Copy the stretch of data from its first line through the line containing "pyautogui.click(x=40, y=89)" word for word, including both of those lines.
───── Material shown ─────
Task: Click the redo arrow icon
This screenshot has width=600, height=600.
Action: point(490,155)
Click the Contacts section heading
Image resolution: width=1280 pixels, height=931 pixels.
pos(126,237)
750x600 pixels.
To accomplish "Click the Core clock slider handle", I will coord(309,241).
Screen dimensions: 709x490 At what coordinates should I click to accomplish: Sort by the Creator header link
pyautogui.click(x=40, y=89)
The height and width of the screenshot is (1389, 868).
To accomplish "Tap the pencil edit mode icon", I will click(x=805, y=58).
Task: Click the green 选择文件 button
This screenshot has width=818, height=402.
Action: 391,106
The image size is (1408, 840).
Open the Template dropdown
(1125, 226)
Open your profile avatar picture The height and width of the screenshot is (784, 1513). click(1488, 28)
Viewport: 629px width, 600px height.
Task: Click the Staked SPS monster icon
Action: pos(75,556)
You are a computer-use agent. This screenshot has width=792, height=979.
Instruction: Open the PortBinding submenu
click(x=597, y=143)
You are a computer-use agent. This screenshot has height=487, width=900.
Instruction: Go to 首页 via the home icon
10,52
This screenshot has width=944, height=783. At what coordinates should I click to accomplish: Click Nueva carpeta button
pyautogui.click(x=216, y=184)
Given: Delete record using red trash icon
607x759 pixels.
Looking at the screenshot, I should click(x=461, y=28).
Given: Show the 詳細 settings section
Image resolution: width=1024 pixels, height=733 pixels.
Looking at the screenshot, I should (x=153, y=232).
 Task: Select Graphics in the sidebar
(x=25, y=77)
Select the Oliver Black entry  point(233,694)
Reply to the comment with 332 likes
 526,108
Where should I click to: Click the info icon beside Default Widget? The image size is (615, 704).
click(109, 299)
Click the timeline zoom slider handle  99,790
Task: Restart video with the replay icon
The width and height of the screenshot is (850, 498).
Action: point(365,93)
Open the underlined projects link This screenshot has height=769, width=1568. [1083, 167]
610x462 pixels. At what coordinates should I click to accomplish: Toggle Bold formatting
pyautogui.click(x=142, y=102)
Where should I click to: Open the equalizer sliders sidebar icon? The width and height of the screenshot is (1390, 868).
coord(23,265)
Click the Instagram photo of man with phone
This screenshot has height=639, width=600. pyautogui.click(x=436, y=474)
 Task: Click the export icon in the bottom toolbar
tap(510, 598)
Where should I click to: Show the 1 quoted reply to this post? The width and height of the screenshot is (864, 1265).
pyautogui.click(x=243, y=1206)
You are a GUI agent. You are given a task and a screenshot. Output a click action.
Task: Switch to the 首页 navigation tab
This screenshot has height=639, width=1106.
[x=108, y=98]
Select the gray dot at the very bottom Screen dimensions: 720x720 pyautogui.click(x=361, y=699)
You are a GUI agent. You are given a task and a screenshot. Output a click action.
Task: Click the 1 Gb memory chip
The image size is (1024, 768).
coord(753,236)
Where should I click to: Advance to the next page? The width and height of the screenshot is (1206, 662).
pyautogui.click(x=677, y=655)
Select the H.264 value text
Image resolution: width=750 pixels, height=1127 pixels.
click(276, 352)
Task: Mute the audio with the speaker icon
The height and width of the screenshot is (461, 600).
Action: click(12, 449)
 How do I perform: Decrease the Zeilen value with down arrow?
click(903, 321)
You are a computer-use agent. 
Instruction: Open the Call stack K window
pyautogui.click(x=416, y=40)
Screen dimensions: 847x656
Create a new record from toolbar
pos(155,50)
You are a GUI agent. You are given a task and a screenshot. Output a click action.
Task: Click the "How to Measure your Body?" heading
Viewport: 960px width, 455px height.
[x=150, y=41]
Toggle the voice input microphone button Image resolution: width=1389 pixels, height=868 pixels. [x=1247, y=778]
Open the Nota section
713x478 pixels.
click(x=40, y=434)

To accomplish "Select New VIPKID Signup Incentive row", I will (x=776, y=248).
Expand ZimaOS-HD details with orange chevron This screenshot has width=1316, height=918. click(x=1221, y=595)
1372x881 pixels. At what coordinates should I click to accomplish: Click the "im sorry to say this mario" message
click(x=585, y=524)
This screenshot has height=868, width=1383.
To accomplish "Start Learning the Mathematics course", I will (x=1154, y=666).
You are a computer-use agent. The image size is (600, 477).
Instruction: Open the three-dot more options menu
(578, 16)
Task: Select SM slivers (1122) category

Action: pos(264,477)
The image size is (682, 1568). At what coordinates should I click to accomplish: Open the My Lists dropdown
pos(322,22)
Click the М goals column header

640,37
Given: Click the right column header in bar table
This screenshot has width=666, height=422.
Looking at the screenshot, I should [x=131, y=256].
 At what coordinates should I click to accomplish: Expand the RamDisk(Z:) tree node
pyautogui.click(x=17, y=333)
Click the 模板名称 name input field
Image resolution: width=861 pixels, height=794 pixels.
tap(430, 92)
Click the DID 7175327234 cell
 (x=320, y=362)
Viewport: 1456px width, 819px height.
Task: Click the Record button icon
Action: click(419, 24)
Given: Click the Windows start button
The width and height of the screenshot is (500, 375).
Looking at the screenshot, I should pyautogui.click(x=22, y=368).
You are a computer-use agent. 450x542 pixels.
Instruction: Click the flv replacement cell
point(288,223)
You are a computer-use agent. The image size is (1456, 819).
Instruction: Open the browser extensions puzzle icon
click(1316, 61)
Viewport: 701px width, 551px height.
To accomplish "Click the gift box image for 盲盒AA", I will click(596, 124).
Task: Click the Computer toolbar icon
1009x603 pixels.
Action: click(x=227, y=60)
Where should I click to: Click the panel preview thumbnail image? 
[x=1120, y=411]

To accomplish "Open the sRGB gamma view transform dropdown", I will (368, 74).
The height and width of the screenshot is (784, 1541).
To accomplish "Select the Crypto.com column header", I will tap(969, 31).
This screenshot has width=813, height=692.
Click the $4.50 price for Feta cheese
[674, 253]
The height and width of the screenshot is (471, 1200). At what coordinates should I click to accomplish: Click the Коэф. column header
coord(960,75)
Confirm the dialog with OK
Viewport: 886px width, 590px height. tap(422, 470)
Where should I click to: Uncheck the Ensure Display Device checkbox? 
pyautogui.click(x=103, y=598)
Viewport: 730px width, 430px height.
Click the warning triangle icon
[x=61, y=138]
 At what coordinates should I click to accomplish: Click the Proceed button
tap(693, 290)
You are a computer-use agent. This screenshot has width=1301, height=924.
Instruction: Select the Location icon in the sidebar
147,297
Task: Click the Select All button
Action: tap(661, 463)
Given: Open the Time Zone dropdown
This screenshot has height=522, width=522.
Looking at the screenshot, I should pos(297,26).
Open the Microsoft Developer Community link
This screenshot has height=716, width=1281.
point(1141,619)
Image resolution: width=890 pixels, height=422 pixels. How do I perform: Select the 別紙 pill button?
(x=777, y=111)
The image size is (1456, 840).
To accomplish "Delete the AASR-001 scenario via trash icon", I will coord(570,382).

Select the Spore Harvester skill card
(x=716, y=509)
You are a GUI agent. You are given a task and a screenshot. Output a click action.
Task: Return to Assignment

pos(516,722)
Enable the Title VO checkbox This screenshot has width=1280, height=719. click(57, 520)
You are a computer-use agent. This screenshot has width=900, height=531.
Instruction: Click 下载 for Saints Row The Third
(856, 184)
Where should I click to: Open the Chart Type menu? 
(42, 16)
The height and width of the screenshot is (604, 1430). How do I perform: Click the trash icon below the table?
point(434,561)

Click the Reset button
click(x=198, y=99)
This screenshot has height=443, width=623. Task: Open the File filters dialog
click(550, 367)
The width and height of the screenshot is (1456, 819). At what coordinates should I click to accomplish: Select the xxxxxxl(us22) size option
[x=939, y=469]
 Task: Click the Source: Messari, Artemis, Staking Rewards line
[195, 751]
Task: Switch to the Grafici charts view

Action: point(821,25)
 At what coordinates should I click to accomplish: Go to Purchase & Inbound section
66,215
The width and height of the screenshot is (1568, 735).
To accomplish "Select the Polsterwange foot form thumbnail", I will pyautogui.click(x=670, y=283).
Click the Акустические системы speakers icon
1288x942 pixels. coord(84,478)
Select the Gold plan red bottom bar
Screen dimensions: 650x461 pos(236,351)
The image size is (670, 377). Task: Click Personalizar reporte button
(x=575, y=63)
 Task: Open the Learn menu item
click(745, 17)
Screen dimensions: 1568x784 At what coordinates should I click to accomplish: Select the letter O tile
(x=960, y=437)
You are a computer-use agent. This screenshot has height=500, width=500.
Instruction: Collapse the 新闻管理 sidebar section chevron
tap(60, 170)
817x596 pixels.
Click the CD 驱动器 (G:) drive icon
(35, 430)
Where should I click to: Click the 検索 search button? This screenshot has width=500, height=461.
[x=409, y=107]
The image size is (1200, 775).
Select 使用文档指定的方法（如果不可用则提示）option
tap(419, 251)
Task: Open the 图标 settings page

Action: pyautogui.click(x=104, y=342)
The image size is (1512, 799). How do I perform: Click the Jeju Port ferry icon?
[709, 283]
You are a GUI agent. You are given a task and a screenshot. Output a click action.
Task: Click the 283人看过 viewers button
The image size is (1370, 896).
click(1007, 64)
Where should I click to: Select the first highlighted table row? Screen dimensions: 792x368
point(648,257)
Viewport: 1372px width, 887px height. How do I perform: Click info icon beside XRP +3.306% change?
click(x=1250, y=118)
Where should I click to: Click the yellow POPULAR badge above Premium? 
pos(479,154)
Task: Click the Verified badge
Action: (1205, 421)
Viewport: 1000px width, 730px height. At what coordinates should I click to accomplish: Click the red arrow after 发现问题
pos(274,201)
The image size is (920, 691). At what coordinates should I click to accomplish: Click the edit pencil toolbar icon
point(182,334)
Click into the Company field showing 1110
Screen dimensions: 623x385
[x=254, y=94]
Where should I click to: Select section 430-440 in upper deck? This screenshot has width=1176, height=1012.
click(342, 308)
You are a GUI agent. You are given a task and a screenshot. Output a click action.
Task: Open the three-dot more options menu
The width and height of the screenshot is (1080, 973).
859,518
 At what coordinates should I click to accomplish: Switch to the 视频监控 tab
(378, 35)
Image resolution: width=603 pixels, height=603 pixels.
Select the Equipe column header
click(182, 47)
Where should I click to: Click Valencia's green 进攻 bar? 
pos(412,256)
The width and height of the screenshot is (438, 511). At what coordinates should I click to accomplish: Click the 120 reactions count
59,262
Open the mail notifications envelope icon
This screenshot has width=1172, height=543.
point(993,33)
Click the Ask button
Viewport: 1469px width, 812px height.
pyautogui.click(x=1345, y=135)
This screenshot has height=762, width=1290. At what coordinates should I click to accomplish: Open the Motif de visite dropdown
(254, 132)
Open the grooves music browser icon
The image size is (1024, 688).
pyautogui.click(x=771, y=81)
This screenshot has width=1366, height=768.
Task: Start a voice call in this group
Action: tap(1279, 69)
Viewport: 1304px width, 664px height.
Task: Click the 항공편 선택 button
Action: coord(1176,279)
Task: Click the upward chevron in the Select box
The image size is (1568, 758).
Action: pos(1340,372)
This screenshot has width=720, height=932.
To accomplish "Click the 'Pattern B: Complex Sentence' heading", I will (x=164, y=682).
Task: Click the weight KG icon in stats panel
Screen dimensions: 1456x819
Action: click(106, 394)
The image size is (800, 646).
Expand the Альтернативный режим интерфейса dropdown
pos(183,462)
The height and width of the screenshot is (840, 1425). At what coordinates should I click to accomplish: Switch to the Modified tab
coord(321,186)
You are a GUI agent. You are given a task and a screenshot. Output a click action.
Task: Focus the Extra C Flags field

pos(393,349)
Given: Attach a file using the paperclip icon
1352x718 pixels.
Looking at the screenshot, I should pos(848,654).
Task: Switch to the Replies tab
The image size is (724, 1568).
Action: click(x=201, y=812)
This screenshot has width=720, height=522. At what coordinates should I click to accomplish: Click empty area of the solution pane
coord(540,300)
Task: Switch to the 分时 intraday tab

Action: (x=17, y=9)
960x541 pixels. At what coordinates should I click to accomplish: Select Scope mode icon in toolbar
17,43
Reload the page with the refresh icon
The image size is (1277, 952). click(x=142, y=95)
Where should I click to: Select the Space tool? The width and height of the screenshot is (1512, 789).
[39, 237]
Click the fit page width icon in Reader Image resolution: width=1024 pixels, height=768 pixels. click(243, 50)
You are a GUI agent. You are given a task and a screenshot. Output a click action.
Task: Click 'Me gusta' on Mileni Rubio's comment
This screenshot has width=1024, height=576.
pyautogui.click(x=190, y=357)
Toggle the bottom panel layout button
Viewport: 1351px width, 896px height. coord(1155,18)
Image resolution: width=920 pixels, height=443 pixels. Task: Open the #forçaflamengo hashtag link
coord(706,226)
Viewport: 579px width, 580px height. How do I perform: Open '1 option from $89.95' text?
─────
Correct result:
Task: Click the redo arrow icon
This screenshot has width=600, height=600.
Action: point(490,155)
Click the Contacts section heading
Image resolution: width=1280 pixels, height=931 pixels.
pos(126,237)
750x600 pixels.
To accomplish "Click the Core clock slider handle", I will coord(309,241).
Screen dimensions: 709x490 At what coordinates should I click to accomplish: Sort by the Creator header link
pyautogui.click(x=40, y=89)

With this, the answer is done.